On 7 March 2017, the South African Labour Appeal Court handed down judgment on a sexual harassment claim. The case is of importance as it confirms the principles applicable for employer liability arising from its failure to do all that was reasonably possible to ensure that employees are not subjected to sexual harassment.
The Employment Equity Act is the cornerstone statute guaranteeing the right to equality in the workplace. It gives effect to the prohibition against unfair discrimination contained in the South African Constitution where such discrimination may arise in the employment context. It protects employees against various prohibited actions, including harassment. The EEA also places a positive duty on employers to promote equal opportunity in the workplace through elimination of unfair discrimination. Employers attract liability where they fail to take the necessary steps to ensure that their employees do not breach their obligations under the EEA.

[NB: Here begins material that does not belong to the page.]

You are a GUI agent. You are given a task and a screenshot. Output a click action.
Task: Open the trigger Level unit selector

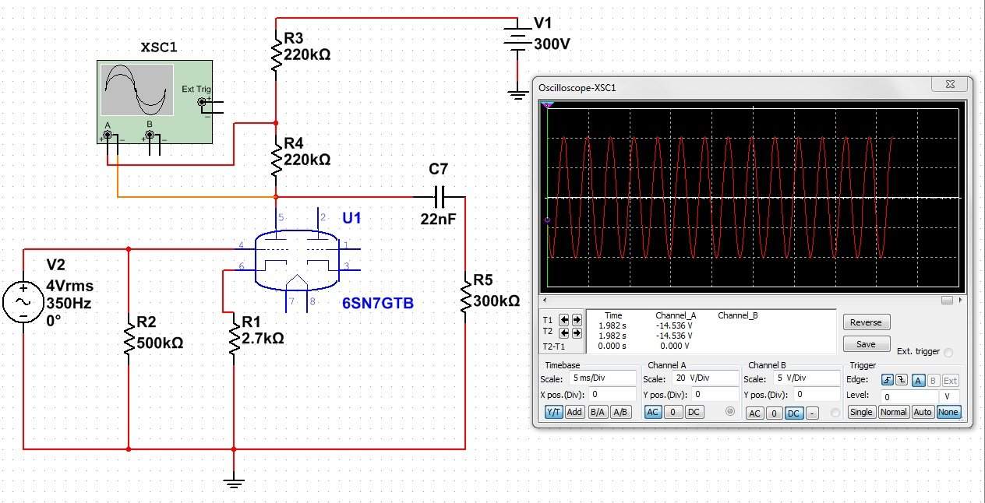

In Liberty Group Limited v Maseko, the LAC was asked to overturn the judgment of the lower court. Maseko asked the court to hold the employer liable "… for having failed to take reasonable steps to protect the [employee] on it becoming aware of her sexual harassment at work by her manager …".
The employee resigned after claiming that she had been subjected to various acts of sexual harassment by her manager. The Labour Court held that the employer did not take sufficient action after being made aware of the complaint.
The employer's efforts to defend its position was no doubt compromised by the fact that the manager in question was no longer in its employ (and that it tried to reconstruct events that took place in 2009). The LAC dismissed the appeal against the Labour Court's judgment. It confirmed the order and included agreed damages in the amount of R250 000.
Employers should consider the judgment carefully and heed the guidance offered by the LAC. The courts will critically evaluate action taken by employers where employers are aware of breaches of the EEA.
A sexual harassment policy is essential in any workplace, but even more so is how the employer gives effect to it. Progressive employers should ensure that some level of induction or training on harassment and discrimination is provided to employees, especially newly hired staff. Creating an audit trail of complaints lodged and steps taken could avoid some of the difficulties faced by the employer. Perhaps a process similar to a whistle-blowing hotline, managed externally, could be used to allow staff to report incidents of sexual harassment.
Critically, once an employer becomes aware of allegations of harassment, it should investigate the matter. Being faced with a reluctant witness in the complainant is not a bar against taking action (and certainly not a defence against statutory liability).
The EEA obliges the employer to "… consult with the relevant parties …" and "… take the necessary steps to eliminate the alleged conduct…".
Employers could also consider appointing a senior executive or manager as its public champion in complaints of discrimination or harassment. Employees may be more inclined to approach a senior employee who has gravitas and the backing of the organisation where they fall victim to harassment.
Creating a workplace free of discrimination is not only the right thing to do, it could assist employers in avoiding statutory liability. Employers who disregard workplace discrimination and harassment may find, though, that the negative impact on the organisations' employee relations climate, staff retention and corporate image outweigh the damages awarded by a court.